The first, to the fragile Princess Diana, was a tragic misalliance. In his union with Camilla, (nicknamed “the Rottweiler” by Diana), who had been his mistress and tabloid fodder for years, he has settled into a comfortable, compatible late-life marriage, according to the author.

“The most important thing is that the queen likes her,” says Smith of Camilla. “She’s a country woman like the queen. She loves dogs and horses like the queen, and she’s had a moderating influence on [Charles], who can be overwhelmed by his own enthusiasms and manic energy.”

Will Camilla eventually be crowned queen? Smith says yes: “My gut instinct is she will be and is entitled to be. It’s part of the tradition.”

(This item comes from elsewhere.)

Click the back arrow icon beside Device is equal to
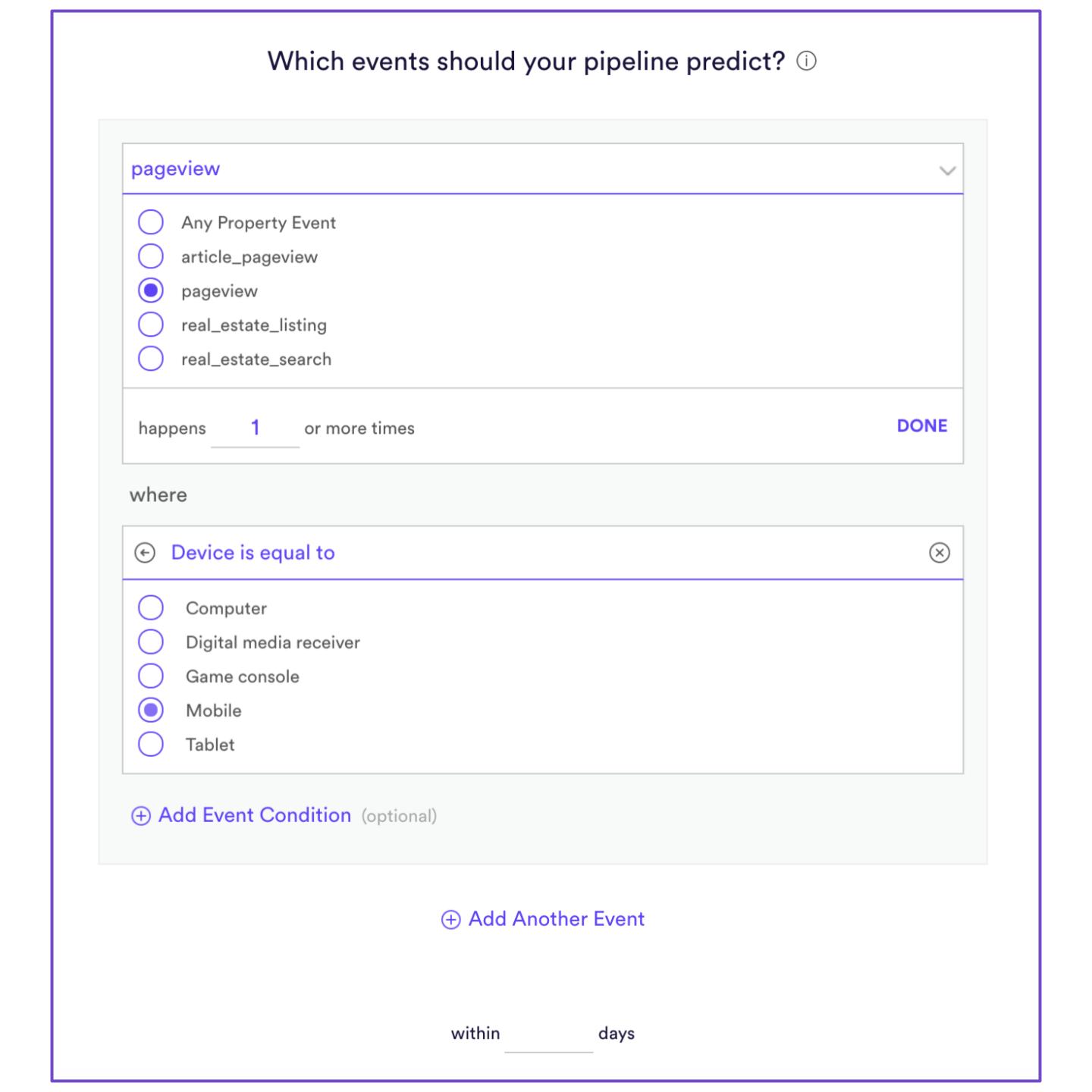 tap(145, 553)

The prince’s relationship with his sons, William and Harry, is equally comfortable. According to Smith, he has given them latitude to organize and lead their own lives. “They have marked out very distinctive roles for themselves. Their philanthropy is 180 degrees different from their father’s. Very simple, very focused.”

Her challenge when writing about Charles, now 68, lay in comprehending the myriad twists and turns of his sprawling life. “One of the many paradoxes: he’s naive and in other ways quite savvy,” Smith says. “He’s also a populist and a bit of a disrupter. After his father kind of ruled him with an iron fist, he decided to do things his own way and there wasn’t a lot anyone could do about it. I don’t think people know about the serious side of him.”

His rants about the horrors of modern architecture are legendary, but his interests in the environment, agriculture, literature, classical music, and the arts, or his talent as a watercolorist, are far less well known. One of his innumerable charitable projects, The Prince’s Trust, has helped more than one million young people in Great Britain. And through the Prince of Wales Foundation, he has funded projects ranging from the preservation of the Galapagos to restoration of the old city in Kabul, Afghanistan, to establishing a model town in Dorset.

Because all these projects require large sums, the philanthropic prince has become a master fundraiser, largely by granting entree to glittering palaces of British aristocracy to wealthy donors. In the late ’90s he came up with the idea of charging $20,000 a couple for an invitation to three elaborate black-tie dinners a year. Each evening features haute cuisine, fine wine, and the opportunity to mix and mingle with Charles and Camilla at a variety of historic venues. The money is divvied up among his many charities. (Lately the chance to hobnob with the royal couple has risen to $50,000 per couple.)

One memorable soiree at St. James Palace saw two bejeweled New York matrons come to blows over a souvenir: an exquisite hand-painted dinner menu.

At this point in her life—she is 68—Smith says she has no plans for another book. But lately she has changed her writing habits: She now stands at a makeshift desk in her guest room with her computer on top of a large pile of books, and she tries to take as many long walks as possible. “Just like Prince Charles,” she comments.

A high point of Smith’s many journeys trailing after the royals was her trip to Malta in 2015. On the island, she had a unexpected conversation with Prince Philip, known for his irreverence and malapropisms. “He was full of piss and vinegar,” she recalls, speculating that some of his outlandish comments may not be original but come directly from his wife. “A lot of people think he expresses what the queen may be thinking. That he’s her id and says things she can’t.”

It was at a reception in Malta that he stopped to chat and noticed a publishing house press pass around Smith’s neck. He asked if she wrote a book, and she nodded yes. “What have you written?”

“A biography about Her Majesty.” “You must be desperate,” he said. “What are you writing about now?” “His Royal Highness,” she replied. “Which one?” “That one over there,” answered Smith, pointing across the room to Prince Charles. “You must be really desperate,” Philip quipped.